Main outcome measure: Percentage of year individual patients were adherent to an ART regimen.

Results: Provider and practice random effects jointly explained 6.8% of variation in adherence with patient differences accounted for 45.2% of the variation. Patients seen by generalists and other specialists had a 1.6 [95% confidence interval (CI): 0.6–2.5] and 5.1 (95% CI: 4.1–6.1) percentage point greater adherence than those seen by infectious disease specialists (P < 0.001). Every additional year a patient saw the same provider was associated with a 6% increase in adherence (95% CI: 5.7–6.3).

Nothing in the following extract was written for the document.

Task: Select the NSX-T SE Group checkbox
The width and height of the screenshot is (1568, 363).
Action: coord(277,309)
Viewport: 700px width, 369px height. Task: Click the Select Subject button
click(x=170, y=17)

Conclusion: There is substantial variation in ART adherence attributable to providers and practices and between provider specialties. To improve ART adherence for patients living with HIV, structural aspects of care should be considered.

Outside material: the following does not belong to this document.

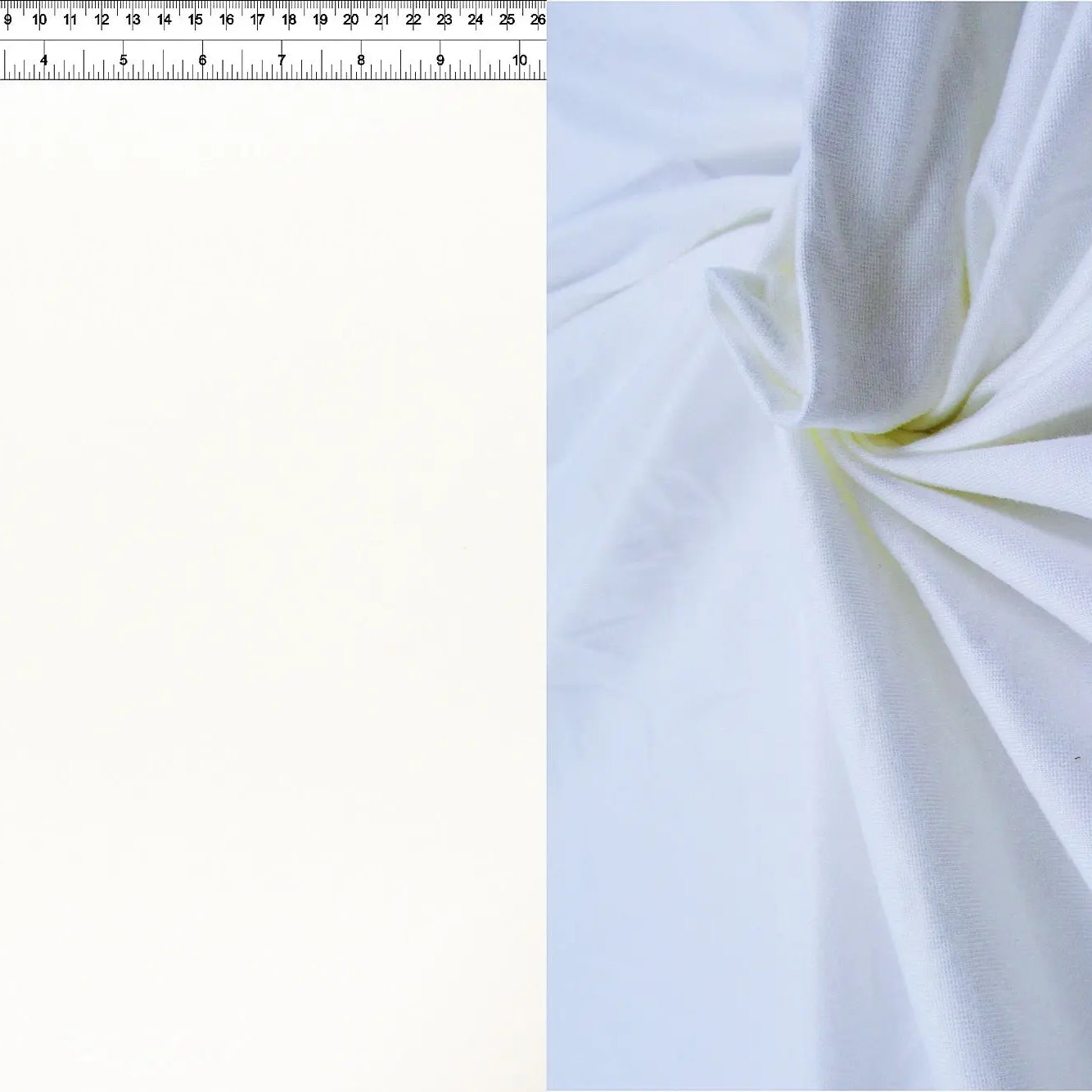Viewport: 1092px width, 1092px height.
Task: Click the 10 cm mark on the ruler
Action: point(39,19)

Timely provision of antiretroviral therapy (ART) to persons living with HIV (PLWH), and the long-term maintenance of such therapy, remains the cornerstone of high-quality HIV care.[1,2] Beginning with the advent of modern ART in the mid-1990s, there has been abundant research focusing on predictors of nonadherence,[3–5] but the vast majority of research has focused on patient-level factors such as age, sex, race, depression, and substance use. While person-level factors are critical, less attention has been given to characteristics of the healthcare system within which PLWH get their care, such as the role of providers or provider practices. These system-level, structural factors may be important drivers of patients' ART adherence, and may be more amenable to interventions than many patient factors.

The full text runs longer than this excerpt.